Contrasting CD25hiCD4+T cells/FOXP3 patterns in chronic rejection and operational drug-free tolerance

Background. Although immunosuppression withdrawal in kidney recipients usually leads to rejection, in some patients it does not, leading to a state of clinical operational tolerance. Methods. We compared these highly contrasted situations by analyzing blood cell phenotype and transcriptional patterns in drug-free spontaneously tolerant kidney recipients, recipients with chronic rejection, recipients with stable graft function under standard or minimal immunosuppression and healthy individuals Results. The blood cell phenotype of clinically tolerant patients did not differ from that of healthy individuals. In contrast, recipients with chronic rejection had significantly less CD25(hi)CD4(+) T cells and lower levels of FOXP3 transcripts compared with clinically tolerant recipients. Patients with chronic rejection also displayed CD25 CD4 T+ cells expressing NKG2D(+) CD94(+) and CD57(+) CD27(-) CD28(-) cytotoxic-associated markers (P < 0.05). Conclusion.
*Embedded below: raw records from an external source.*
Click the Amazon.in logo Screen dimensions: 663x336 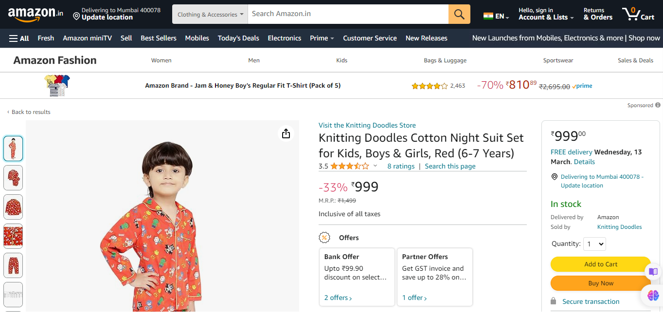click(36, 14)
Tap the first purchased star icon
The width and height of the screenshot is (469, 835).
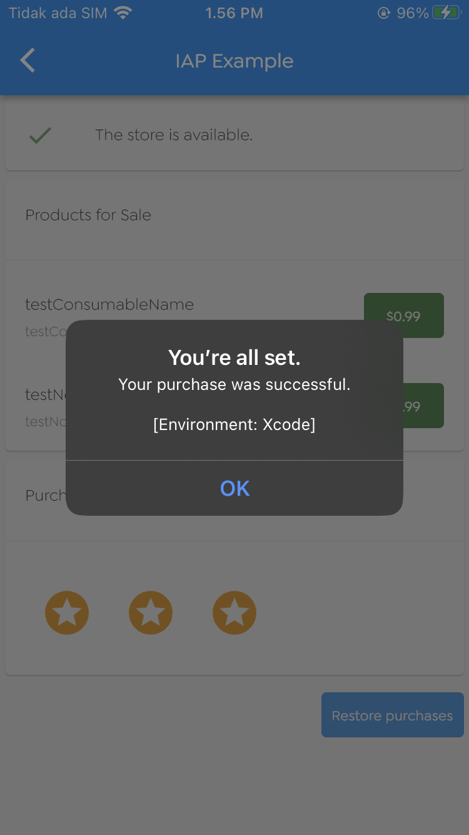click(x=67, y=613)
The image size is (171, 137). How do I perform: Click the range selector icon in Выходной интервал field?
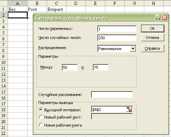click(x=129, y=109)
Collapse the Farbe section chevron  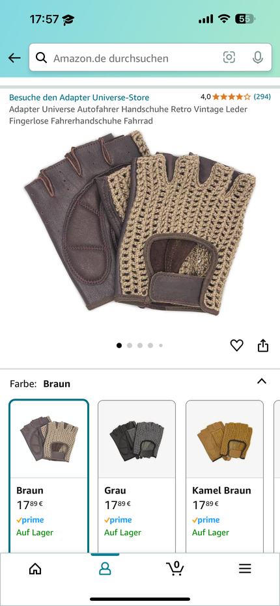262,382
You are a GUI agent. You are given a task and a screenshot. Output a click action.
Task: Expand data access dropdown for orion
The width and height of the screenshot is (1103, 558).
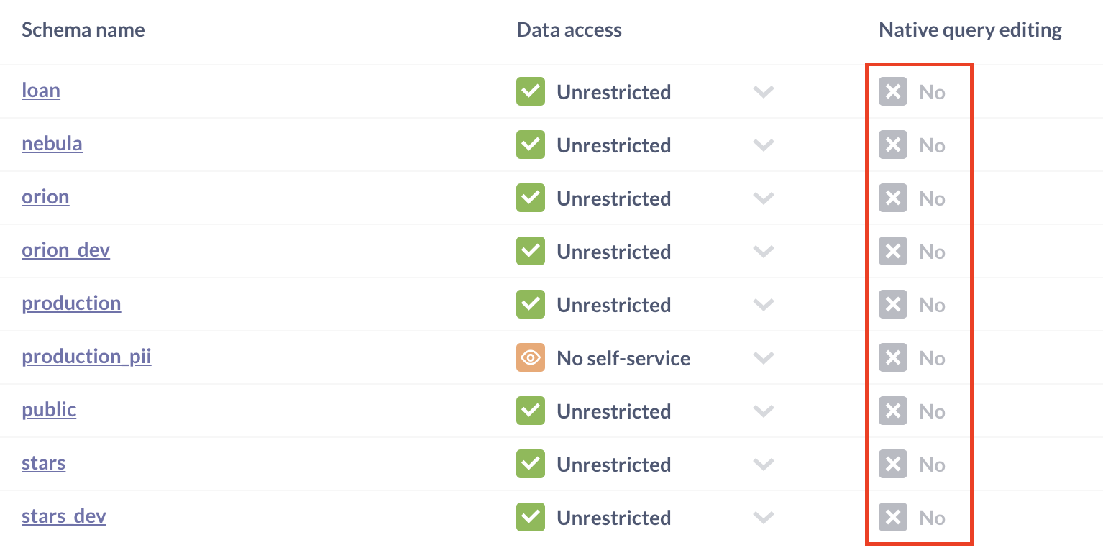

These data show that whereas clinically tolerant recipients displayed normal levels of CD25(hi)CD4(+) T cells and FOXP3 transcripts, chronic rejection is associated with a decrease in CD25(hi)CD4(+) T cells and FOXP3 transcripts, suggesting that clinically operational tolerance may be due to a maintained phenomenon of natural tolerance that is lacking in patients with chronic rejection.